══ DATA FOR THIS TASK ══

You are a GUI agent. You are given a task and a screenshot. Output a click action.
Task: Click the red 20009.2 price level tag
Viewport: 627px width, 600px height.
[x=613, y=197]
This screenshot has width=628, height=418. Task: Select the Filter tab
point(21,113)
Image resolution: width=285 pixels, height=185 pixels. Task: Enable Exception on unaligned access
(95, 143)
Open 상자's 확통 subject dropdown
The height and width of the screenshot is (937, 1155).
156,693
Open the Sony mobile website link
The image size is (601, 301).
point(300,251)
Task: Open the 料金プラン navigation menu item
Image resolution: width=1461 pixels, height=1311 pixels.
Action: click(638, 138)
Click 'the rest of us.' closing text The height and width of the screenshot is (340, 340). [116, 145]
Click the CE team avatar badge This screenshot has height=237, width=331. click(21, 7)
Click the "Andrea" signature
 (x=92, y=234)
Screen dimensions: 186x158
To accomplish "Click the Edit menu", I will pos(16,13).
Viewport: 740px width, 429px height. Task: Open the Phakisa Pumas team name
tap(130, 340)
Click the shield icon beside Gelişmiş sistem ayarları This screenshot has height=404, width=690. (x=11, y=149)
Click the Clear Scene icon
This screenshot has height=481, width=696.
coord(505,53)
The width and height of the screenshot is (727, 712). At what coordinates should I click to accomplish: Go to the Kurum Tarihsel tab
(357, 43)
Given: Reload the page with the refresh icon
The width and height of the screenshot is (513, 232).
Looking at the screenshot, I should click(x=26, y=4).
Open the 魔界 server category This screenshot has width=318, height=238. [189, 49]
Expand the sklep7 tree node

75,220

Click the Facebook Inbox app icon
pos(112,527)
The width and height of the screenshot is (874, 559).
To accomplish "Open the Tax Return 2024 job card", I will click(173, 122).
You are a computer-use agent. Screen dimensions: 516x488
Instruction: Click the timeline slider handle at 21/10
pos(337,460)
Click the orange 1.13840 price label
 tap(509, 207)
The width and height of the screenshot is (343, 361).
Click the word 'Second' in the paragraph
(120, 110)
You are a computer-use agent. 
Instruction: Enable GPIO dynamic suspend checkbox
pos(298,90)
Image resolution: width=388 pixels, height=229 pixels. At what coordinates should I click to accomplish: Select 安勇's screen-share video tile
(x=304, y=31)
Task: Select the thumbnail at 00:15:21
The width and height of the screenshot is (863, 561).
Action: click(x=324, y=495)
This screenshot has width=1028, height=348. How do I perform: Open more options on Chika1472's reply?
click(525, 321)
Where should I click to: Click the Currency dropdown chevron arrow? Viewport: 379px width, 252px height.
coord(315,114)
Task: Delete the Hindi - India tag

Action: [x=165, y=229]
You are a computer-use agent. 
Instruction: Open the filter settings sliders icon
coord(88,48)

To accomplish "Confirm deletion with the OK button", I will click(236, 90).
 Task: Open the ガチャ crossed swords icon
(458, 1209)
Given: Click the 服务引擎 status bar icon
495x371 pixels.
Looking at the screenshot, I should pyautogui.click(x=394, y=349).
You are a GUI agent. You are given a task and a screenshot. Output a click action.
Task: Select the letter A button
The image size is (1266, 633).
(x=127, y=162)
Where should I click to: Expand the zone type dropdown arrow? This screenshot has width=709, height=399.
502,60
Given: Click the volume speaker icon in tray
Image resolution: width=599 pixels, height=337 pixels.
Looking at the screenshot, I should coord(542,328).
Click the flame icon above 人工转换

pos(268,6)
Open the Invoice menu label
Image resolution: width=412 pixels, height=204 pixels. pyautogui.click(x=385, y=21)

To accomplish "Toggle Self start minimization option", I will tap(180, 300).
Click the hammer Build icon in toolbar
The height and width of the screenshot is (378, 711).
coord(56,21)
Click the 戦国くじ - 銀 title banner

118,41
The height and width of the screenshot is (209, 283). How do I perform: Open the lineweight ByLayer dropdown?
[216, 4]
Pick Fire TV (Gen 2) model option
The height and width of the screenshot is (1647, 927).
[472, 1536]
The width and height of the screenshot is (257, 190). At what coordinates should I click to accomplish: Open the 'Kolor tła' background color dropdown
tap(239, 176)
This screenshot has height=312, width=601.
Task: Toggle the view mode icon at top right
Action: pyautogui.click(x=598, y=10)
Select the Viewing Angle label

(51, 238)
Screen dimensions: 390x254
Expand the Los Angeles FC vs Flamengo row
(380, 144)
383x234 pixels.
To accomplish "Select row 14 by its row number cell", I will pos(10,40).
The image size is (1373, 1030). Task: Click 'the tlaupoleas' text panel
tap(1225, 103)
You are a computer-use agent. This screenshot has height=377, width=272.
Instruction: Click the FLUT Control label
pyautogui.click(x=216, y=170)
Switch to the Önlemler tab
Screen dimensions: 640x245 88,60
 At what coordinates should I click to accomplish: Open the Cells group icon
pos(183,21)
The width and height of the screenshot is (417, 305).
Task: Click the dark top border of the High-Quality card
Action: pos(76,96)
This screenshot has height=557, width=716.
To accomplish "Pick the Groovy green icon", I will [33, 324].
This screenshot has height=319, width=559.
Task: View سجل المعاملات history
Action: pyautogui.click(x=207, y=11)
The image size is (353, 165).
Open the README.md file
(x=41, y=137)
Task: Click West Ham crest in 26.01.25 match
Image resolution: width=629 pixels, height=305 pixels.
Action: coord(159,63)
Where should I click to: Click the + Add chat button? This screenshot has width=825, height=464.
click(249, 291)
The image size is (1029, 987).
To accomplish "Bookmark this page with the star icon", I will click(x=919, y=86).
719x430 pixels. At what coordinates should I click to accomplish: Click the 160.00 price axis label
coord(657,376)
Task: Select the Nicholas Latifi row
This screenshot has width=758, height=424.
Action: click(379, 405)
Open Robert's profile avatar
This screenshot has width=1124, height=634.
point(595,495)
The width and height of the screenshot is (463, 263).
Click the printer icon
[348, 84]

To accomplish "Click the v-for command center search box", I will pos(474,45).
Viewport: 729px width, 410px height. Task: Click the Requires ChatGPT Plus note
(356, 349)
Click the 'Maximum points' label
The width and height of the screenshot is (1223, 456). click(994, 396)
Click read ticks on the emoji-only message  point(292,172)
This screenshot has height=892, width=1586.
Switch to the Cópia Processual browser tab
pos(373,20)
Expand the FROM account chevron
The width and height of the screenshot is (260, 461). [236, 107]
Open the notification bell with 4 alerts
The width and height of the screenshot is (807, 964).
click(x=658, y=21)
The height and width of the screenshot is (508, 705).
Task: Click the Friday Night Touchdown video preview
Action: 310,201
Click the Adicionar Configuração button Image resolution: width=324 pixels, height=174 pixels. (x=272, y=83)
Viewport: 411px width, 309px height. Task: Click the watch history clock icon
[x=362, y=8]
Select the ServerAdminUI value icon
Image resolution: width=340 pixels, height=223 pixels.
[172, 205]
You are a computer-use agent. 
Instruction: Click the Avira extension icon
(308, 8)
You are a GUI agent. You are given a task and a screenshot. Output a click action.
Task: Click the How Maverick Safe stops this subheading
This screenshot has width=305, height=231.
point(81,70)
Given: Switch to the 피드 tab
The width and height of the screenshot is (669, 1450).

═══

▸ PROBLEM STATEMENT
Beginning at the top of the records above, transcribe each line exactly up to and including the line that holds "Open 상자's 확통 subject dropdown".

▸ TASK RESULT
You are a GUI agent. You are given a task and a screenshot. Output a click action.
Task: Click the red 20009.2 price level tag
Viewport: 627px width, 600px height.
[x=613, y=197]
This screenshot has width=628, height=418. Task: Select the Filter tab
point(21,113)
Image resolution: width=285 pixels, height=185 pixels. Task: Enable Exception on unaligned access
(95, 143)
Open 상자's 확통 subject dropdown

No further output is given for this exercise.